National Yunlin University of Science and Technology

Евгений Машеров via eeglablist <eeglablist at sccn.ucsd.edu> 於 2026年4月13日週一
上午9:38寫道：

> This is wonderful.
> I tried to devise an experiment that would allow me to choose between the
> hypotheses. Due to my laziness, I asked DeepSeek about it, but he suggested
> what was probably a wonderful plan, but it required methods unavailable to
> me (perhaps I could interest colleagues from another institute, but the
> chances are slim).
> Here's his advice:
> "Excellent question. This moves the discussion from theory to experimental
> testing.
>
> The main problem is that in real EEG/LFP, all four mechanisms act
> simultaneously. The task is not to choose "the one true one" but to
> estimate the relative contribution of each in a specific context (type of
> activity, brain region, state, species, age).
>
> Below is one "clean" experiment (or type of analysis) for testing the
> primacy of each hypothesis. The gold standard is to compare model
> predictions with data, manipulating only one parameter at a time.
>
> 1. Testing hypothesis 2.1 (spatial averaging / source size)
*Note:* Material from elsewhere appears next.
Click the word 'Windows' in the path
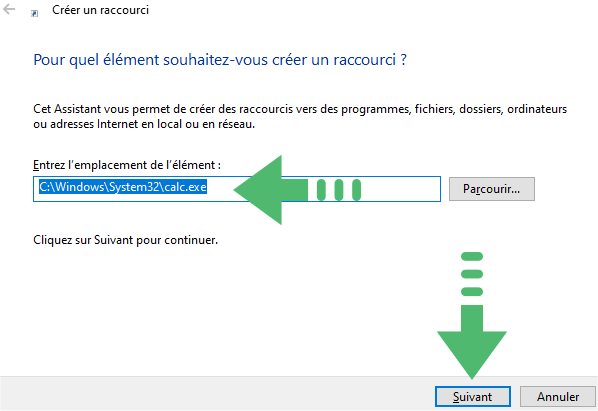Image resolution: width=598 pixels, height=411 pixels. pos(80,187)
> What experiment: Simultaneous scalp EEG + intracortical LFP (high-density
> linear array) in the same animal/human (intraoperatively).
>
> Logic:
>
> LFP registers local sources with a radius of ~0.5–2 mm — here, the mutual
> cancellation between spatially separated generators is minimal.
>
> Scalp EEG is the result of averaging over areas of several cm².
>
> Prediction: If spatial averaging is the main contributor to the 1/f slope:
>
> In LFP, the spectral slope will be significantly flatter (closer to
> 1/f⁰…¹) compared to EEG.
>
> The difference in slope (EEG minus LFP) will be positive and correlate
> with the size of the coherent region, estimated via cross-coherence on LFP.
>
> Control: If there is no difference, then the 1/f on the scalp is mainly
> shaped by local membrane/synaptic mechanisms (2.2, 2.3).
>
> 2. Testing hypothesis 2.2 (cable theory / dendritic filtering)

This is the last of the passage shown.